Sesudah seribu juta di saku

Orang melupakan daku

Ketika aku lumpuh dan gagu”

Kata tengkorak yang satu.


“Bangsaku pemuja kepalan

Karena tujuh hurufnya

Bangsa penghina kepala

Karena enam hurufnya cuma”

Jawab tengkorak satunya.


            Sajak yang ketiga, “Abad Ini, dari Satu Sisi Lumayan Juga Biadabnya” berisi komentar tentang kemunduran peradaban. Kalau abad di depan disebut abad yang lumayan beradab, abad ini disebut abad yang lumayan biadab. Kebiabannya, antara lain, ditandai dengan penghalalan adu manusia yang semata-mata atas keserakahan.


Di abad lalu aturan sangat beradab

Manusia bandel juga melanggarnya

Tapi masih ada patuhnya

Masalah serakah, sih

Serakah juga


Di abad kita ini

Aturan beradab sudah dihapuskan

Manusia diadu seperti hewan

Alasannya dikarang-karangkan

Dan masalah serakah uang

Sepanjang sejarah dunia

Tak ada tandingnya

Alasannya luar dari biasa.


Kritiknya terutama berkaitan dengan kenyataan bahawa olahraga tinju sebenarnya tidak lebih dari sekadar usaha meresmikan adu manusia dengan alasan yang dicari-cari. Tujuan satu: mencari keuntungan sebanyak-banyaknya.


Penutup

Bukan sebuah kebetulan bahwa tiga sajak tadi adalah sajak-sajak yang memiliki nilai sastra yang lebih baik daripada keempat sajak lainnya. “Lonceng Tinju”, misalnya. Meskipun aku dalam sajak itu kelas mengacu kepada penyairnya, sajak itu merekamkan dan menampilkan kembali dengan baik kegelisahan dan ketersudutan orang dari kelompok minoritas. Suara yang jernih –mungkin juga merdu—tertelan suara gemuruh mayoritas yang memekakkan telinga.
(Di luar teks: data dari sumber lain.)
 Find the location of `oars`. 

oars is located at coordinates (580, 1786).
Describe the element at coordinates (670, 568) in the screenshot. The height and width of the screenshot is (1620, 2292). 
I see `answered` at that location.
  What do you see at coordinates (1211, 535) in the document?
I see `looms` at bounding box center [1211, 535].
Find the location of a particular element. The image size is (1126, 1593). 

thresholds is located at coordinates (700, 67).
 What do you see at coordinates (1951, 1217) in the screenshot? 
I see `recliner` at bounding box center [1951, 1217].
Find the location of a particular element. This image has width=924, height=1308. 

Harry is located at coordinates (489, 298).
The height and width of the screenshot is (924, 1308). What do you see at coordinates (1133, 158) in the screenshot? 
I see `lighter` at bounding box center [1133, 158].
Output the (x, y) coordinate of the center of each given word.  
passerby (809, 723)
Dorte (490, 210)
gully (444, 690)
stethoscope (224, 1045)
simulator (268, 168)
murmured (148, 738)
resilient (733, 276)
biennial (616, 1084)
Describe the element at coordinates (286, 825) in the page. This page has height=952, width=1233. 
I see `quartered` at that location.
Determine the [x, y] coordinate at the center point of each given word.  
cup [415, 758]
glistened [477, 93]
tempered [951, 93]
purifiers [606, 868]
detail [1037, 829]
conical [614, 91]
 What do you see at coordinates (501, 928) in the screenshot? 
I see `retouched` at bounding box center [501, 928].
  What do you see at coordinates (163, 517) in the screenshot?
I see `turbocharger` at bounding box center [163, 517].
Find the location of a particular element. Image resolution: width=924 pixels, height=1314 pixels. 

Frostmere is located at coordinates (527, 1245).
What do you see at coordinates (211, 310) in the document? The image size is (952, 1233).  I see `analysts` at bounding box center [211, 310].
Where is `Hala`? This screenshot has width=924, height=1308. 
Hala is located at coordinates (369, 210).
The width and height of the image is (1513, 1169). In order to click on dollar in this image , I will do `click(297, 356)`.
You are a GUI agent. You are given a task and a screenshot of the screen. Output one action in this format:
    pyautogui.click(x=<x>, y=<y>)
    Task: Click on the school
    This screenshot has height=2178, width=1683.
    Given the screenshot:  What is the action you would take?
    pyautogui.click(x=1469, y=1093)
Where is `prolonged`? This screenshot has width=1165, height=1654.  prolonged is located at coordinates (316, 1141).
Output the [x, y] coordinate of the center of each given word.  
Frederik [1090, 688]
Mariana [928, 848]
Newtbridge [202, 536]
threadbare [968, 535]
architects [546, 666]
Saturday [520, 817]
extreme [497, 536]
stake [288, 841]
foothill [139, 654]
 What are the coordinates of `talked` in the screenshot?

Dibanding Loveng Tinju, sajak memuja Kepalan Berada memiliki nilai lebih. Dengan bahasa yang sederhana, sajak itu bercerita, hanya bercerita, tentang sesuatu yang bagi banyak orang mingkin omong kosong saja. Namun, ketika tertangkap keluhan sang petinju bawah bangsanya adalah pemuja kepalan dan penghina kepala hanya karena perbedaan jumlah huruf, betapa tajamnya kritik yang dibangun dengan bahasa yang bersahaja itu.

            Demikian juga halnya dengan sajak “Abad Ini...”. Dengan struktur bahasa yang dibolak-balik, cara penyampaiannya menjadi menarik dan khas bergaya sajak. Sementara itu, kempat sajak lainnya, meskipun disampaikan dengan cara yang juga menarik, isinya ditungangi emosi yang begitu kentara. Ada kesan kuat, isinya lebih dipentingkan daripada penyampaiannya. Meminjam kata-kata Subagio Sastrowardoyo ketika membahas sajak-sajak Taufiq dalam Tirani dan Benteng (Lihat: Bakat Alam  dan Intelektualisme, 1972), di sana “ada perasaan tidak sabar yang mendesak-desak untuk meledakkan semangat dan pikirannya sehingga tidak ada waktu lagi untuk memperhatikan caranya menyatakan diri”.


--Prih Suharto


Bacaan:

Sastrrowardoyo, Subagio. 1972. Bakat Alam dan Intelektualisme. Jakarta: Balai Pustaka.